Document extract.
▼

I Am Not Your Costume
According to the Cambridge Dictionary, cultural appropriation is “the act of taking or using things from a culture that is not your own, especially without showing that you understand or respect this culture.” For example, cultural appropriation is that time your best friend dressed up as a Native American war chief for Halloween – and then again for a football game. Cultural appropriation is when millions of white Americans celebrate Cinco de Mayo with sombreros and tacos but chant “Build the wall!” on May 6. Cultural appropriation is when a suburban white kid with identity issues thinks listening to rap music and wearing certain clothes makes him “hard”. It is the act of stealing traditions from other races and bastardizing them for quick profit, a cheap laugh, or both, and it is a form of colonization.
Many non-black celebrities partake in the appropriation of African American culture as a means to further their career, especially in the music business. From Sister Rosetta Tharpe, the black woman who invented rock and roll, only for the world to sing Elvis Presley’s praises, to today when all a white artist needs to succeed is an inkling of “soul” or “swag” to be exalted above black singers and rappers. White people have used the cultural contributions and the intellectual property of African Americans to get ahead for decades. Just ask Nathan “Nearest” Green or Henrietta Lacks.
Not only is black song, dance, intellect, and speech coveted, but the black “look” appears on non-black bodies as well. To put it bluntly, the women of the Kardashian family are ridiculous caricatures of what the rest of the world thinks black women look like. Cornrows, flashy jewelry, disproportionately wide hips and behind, full lips, high cheekbones – the latter four achieved by medical cosmetics – all make up their “aesthetic”. As 2018 came to a close, a Swedish Instagram model came under fire for posing as black to gain followers. The model claimed that her bronze skin was the result of a sun tan, but it didn’t negate the alterations of her natural face and body or the hairstyles – such as the high ponytails and wigs with tightly coiled curly hair – she chose to wear.

▲

Given data.
▼

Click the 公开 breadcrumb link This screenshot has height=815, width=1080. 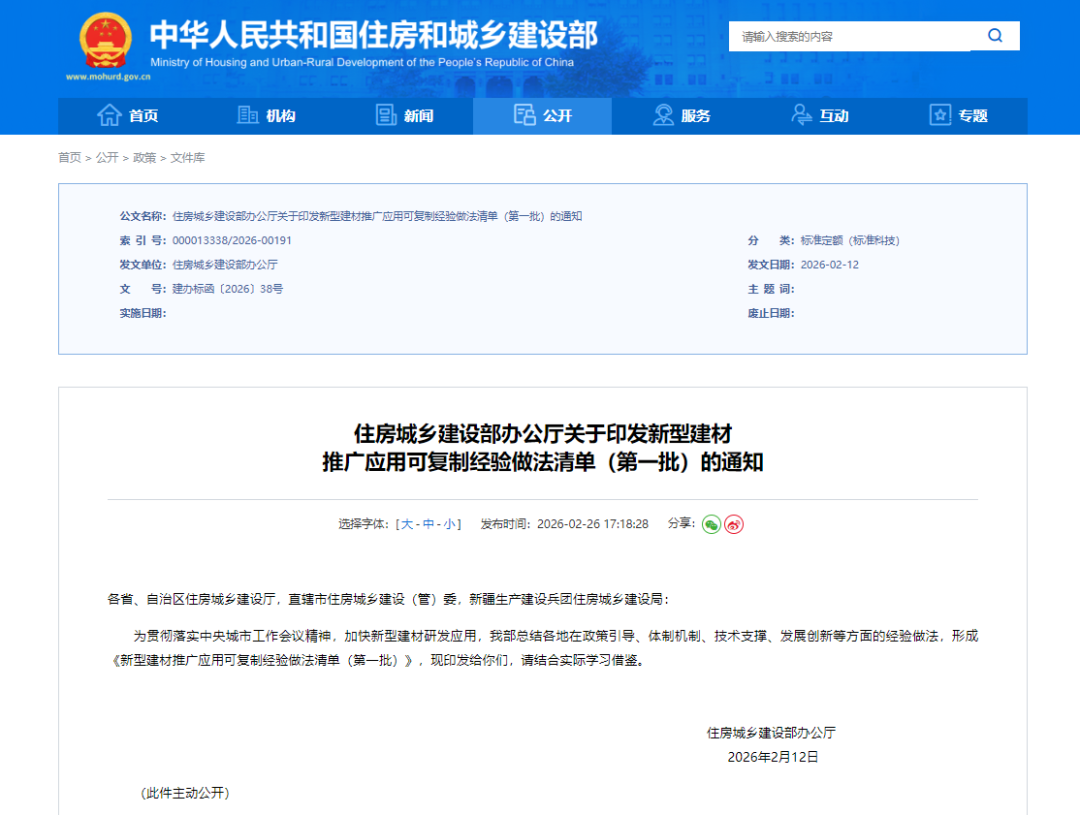[x=107, y=158]
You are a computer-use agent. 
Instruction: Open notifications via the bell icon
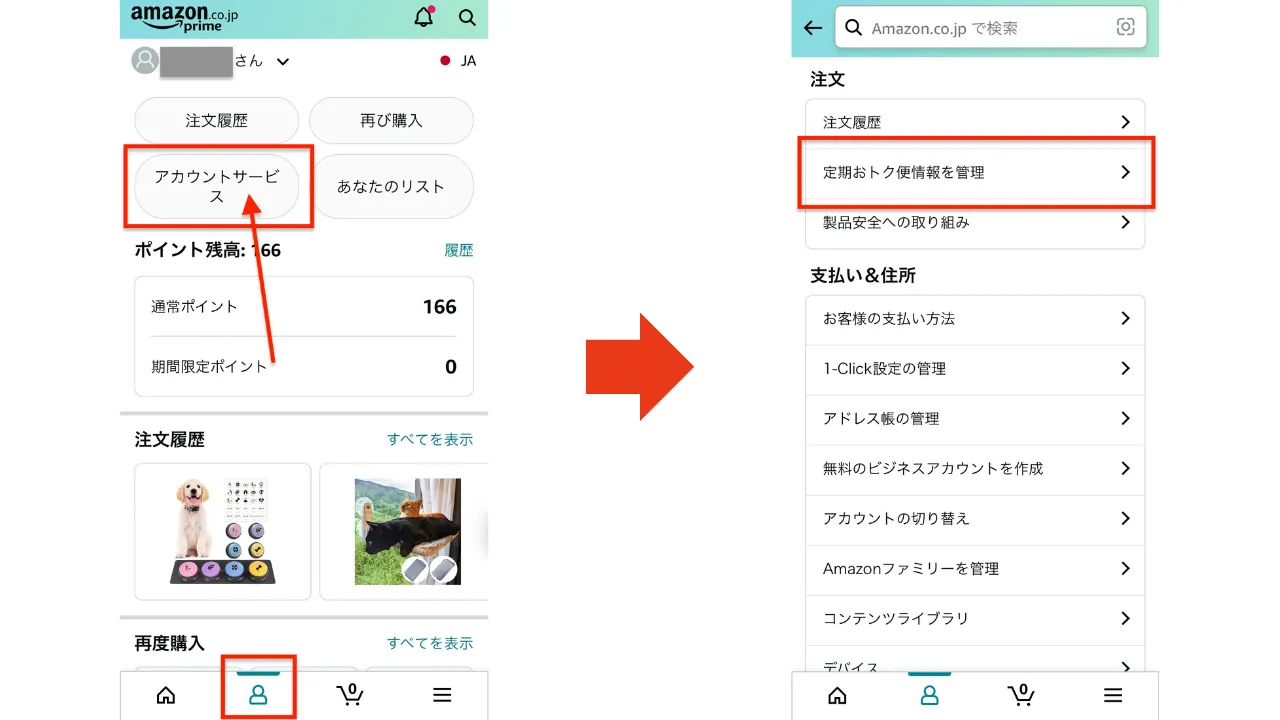coord(423,18)
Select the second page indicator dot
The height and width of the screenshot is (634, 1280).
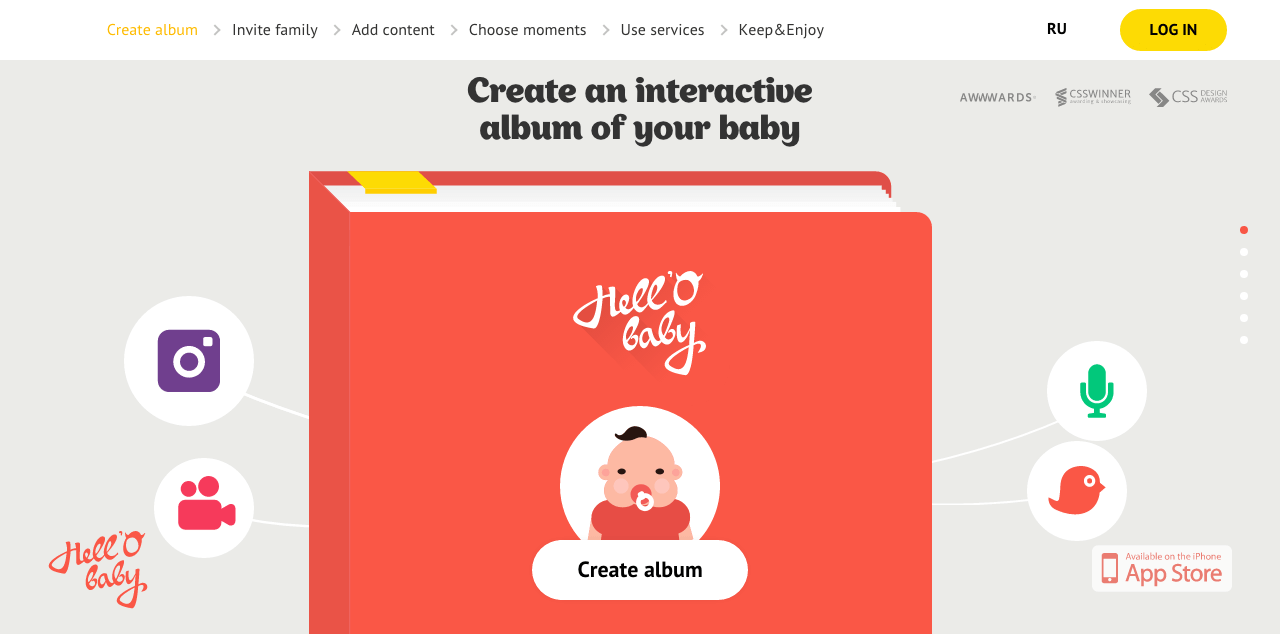pyautogui.click(x=1244, y=252)
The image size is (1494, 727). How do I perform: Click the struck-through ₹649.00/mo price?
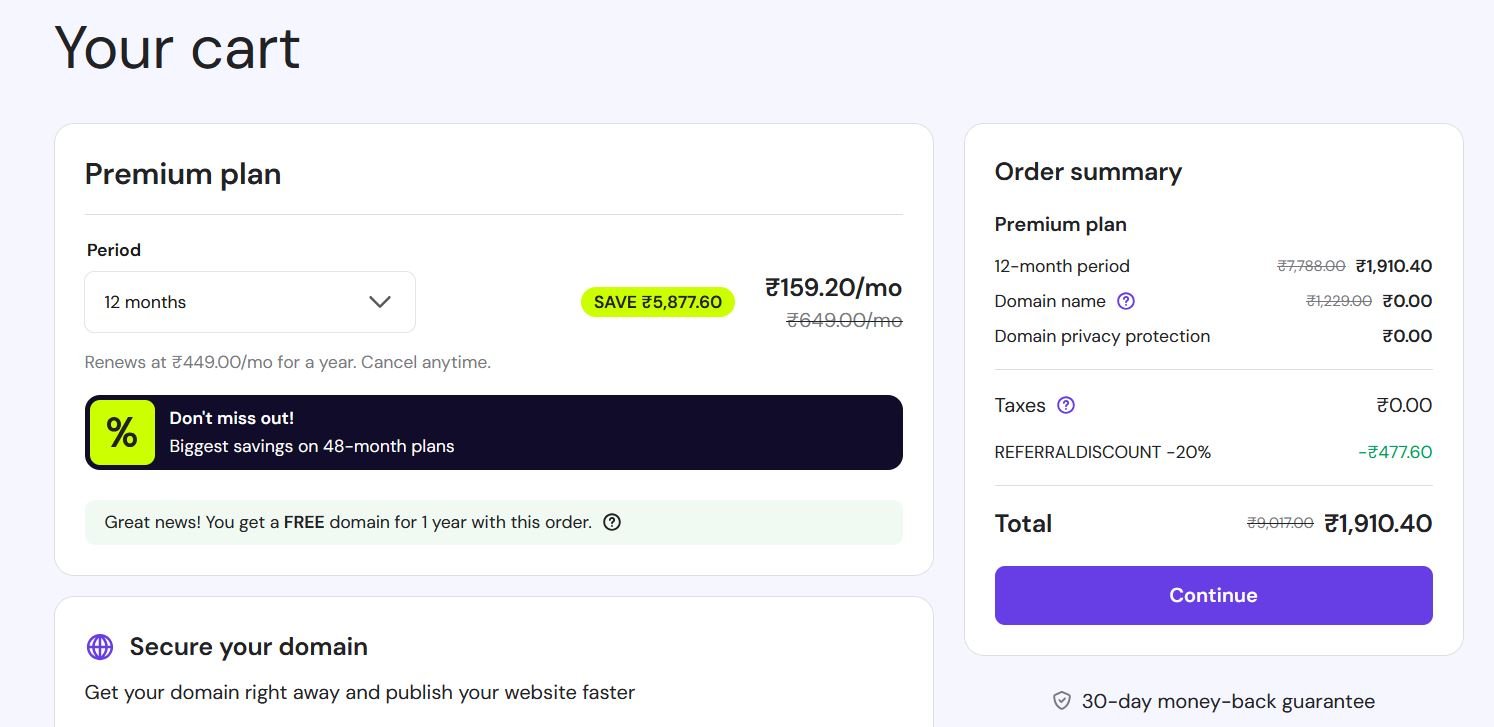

▲

Carry on the essay on cultural appropriation from its last sentence, keeping its voice and argument.

Answer to this task.
Being of African descent and possessing the phenotypes that come with it is not a costume, a look, a style, or an aesthetic. Being any ethnicity other than white is not a look, style, or aesthetic. Cultural appropriation is harmful because while appropriators can take off their “costume” at any moment and enjoy the privileges of being their own race, African Americans, for example, have yet to escape persecution for being who they naturally are. It doesn’t matter how straight a person makes their hair or how standard they make their speech. It doesn’t matter how light a person bleaches their skin or if they wear colored contacts. If a person is of color, they can never stop being of color. For this reason, cultural appropriation will never be welcome or tolerated in a world where racism and prejudice exists.